Setelah beberapa waktu, keduanya terlihat lelah dan memutuskan untuk istirahat sejenak. Aomine kembali menghabiskan sebotol air mineral sementara Kise menyeka keringatnya dengan sapu tangannya sendiri.
Setelah memperhatikan sejenak, Aomine baru sadar kalau itu bukan sapu tangan yang biasa digunakan oleh Kise. Sapu tangan itu berwarna kuning dengan nama Kise terajut di sana, berbeda dengan sapu tangan Kise yang biasa. Ia bertanya pada Kise, "Hei, Kise, kenapa bukan sapu tangan yang biasa?"
Kise menatap Aomine dan sapu tangannya. "Oh, ini sapu tangan hadiah ulang tahunku dari adik kelas. Harus kuakui, ini bagus sekali," jawab Kise sambil tersenyum. Kemudian, seakan teringat sesuatu, ia berbalik pada Aomine. "Oh ya, Aominecchi belum memberikan apa-apa untukku! Bilang selamat saja belum."
"Oh, iya, ya. Hari ini kau ulang tahun, ya?" tanya Aomine dengan bodohnya.
"Tuh 'kan, Aominecchi lupa! Sudah kuduga, Aominecchi memang mesum, dim, pedofil, hitam, songong, tidak pedulian, narsis, menyebalkaaaan!" seru Kise sebal.
Aomine tadinya ingin menyangkal semua pernyataan Kise, tapi melihat Kise yang berbalik badan dan menggumam kesal seperti itu membatalkan niatannya. Sebaliknya, ia meminta maaf.
"Ya sudah, aku minta maaf, Kise. Selamat ulang tahun. Nah, sudah, 'kan?" kata Aomine.
Kise tetap tidak bergeming.
Aomine menghela nafas. Ia tahu kalau Kise memang sangat sulit disenangkan, apalagi jika sudah merajuk seperti ini. Dan tiba-tiba otaknya terpikirkan sebuah ide brilian sekaligus nekat.
"Hei, Kise, berbaliklah sebentar. Aku punya hadiah untukmu," panggil Aomine.
Kise terbujuk, dan akhirnya berbalik. Ia baru saja akan bertanya pada Aomine hadiah apa yang ia punya saat tiba-tiba Aomine membungkamnya. Membungkamnya, dengan cara ekstrim.
Aomine menciumnya.
Ya, menciumnya. Bibir dengan bibir.
Kise berkedip beberapa kali sebelum bisa menyadari apa yang sebenarnya terjadi. Dan saat ia sudah benar-benar sadar, Aomine sudah melepas ciumannya itu.
Kise menyentuh bibirnya yang masih terasa basah. Ia menatap Aomine dengan keterkejutan luar biasa. Dengan terbata, ia bertanya, "K-kenapa...?"

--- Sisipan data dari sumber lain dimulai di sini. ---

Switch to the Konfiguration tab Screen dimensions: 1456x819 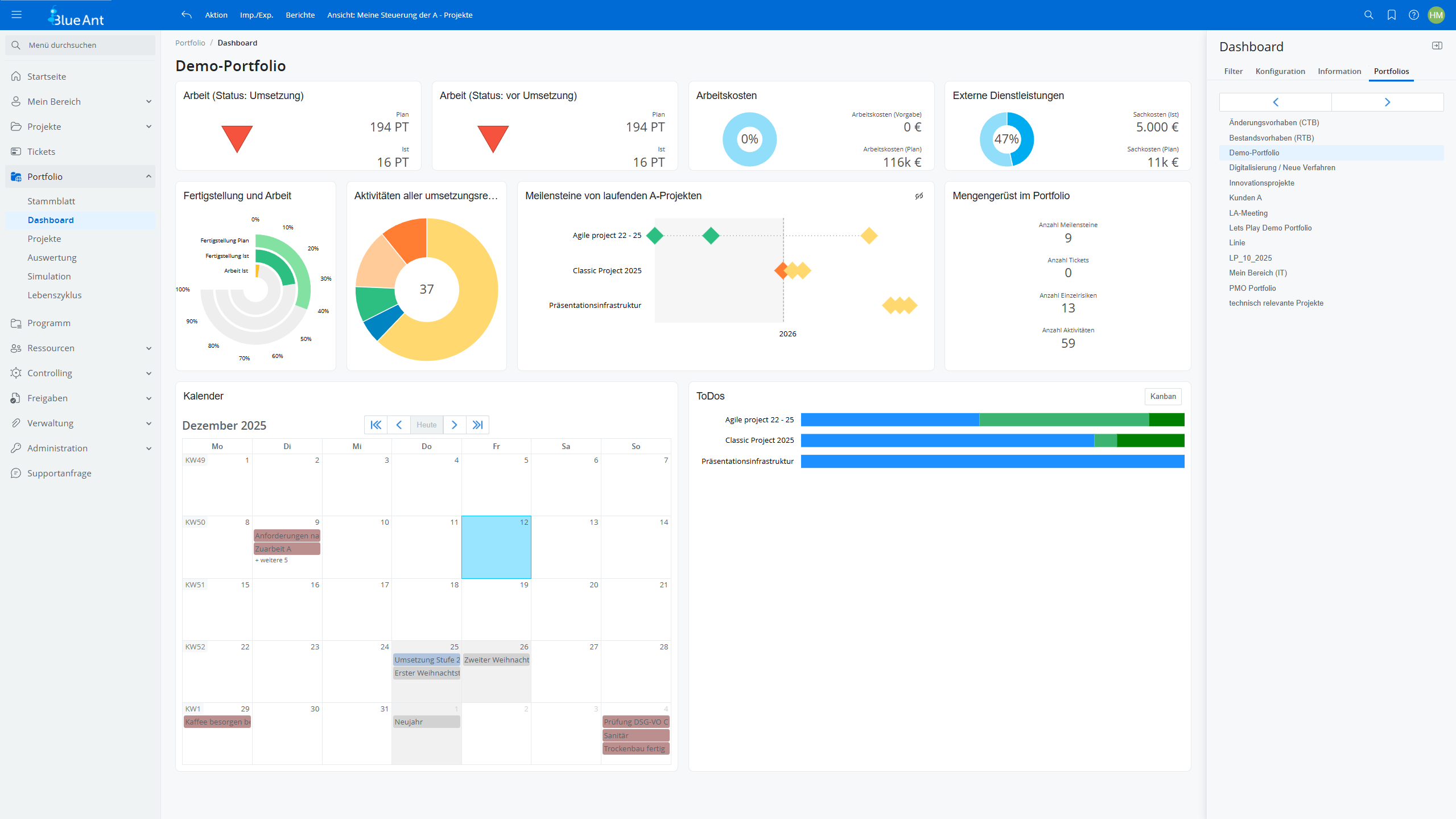tap(1280, 71)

"Karena aku ingin," jawab Aomine simpel.
"I-ingin?" ulang Kise.
Aomine hanya mengangkat bahu. "Ya, ingin. Bagaimana aku mengatakannya, ya. Jadi, ya, aku merasakan perasaan yang berbeda denganmu, dan kurasa aku ingin melihat apakah hubungan di antara kita bisa terjadi. Yah, lebih tepatnya aku menyatakan cinta padamu, Kise."
Kise terdiam. Setelah beberapa saat, mata keemasannya mengeluarkan air mata.
Aomine dibuat panik melihat Kise menangis. "O-oi, kenapa kau menangis, Kise? Harusnya aku yang menangis kalau ditolak, 'kan? Yah, walaupun aku tak mungkin menangis juga, sih," katanya.
"A-aku hanya bahagia. Ternyata Aominecchi memiliki perasaan yang sama terhadapku," sahut Kise sambil tertawa. Tawanya terdengar indah walaupun sedikit sengau karena ia menangis sambil tertawa.
Aomine terlihat salah tingkah, pipinya sedikit memerah. "Jadi... kau mau apa setelah ini? Biasanya perempuan ingin kencan atau apa, tapi kalau dirimu..."
Kise menghapus air matanya. Ia menatap mata biru tua Aomine dalam-dalam. "Sekarang aku hanya sangat ingin bermain basket dengan Aominecchi," jawabnya.
Aomine tersenyum lebar. "Kalau basket, sih, aku oke saja. Ayo!"
Aomine dan Kise sedang berjalan untuk mengambil bola basket yang menggelinding saat Aomine tiba-tiba menyeletuk, "Hei, tadi aku menembakmu jam enam, ya?"
"Memang kenapa, Aominecchi?" Kise memasang wajah bertanya.
"Angka favoritmu, 'kan, enam. Apa itu berarti kita jodoh?" goda Aomine.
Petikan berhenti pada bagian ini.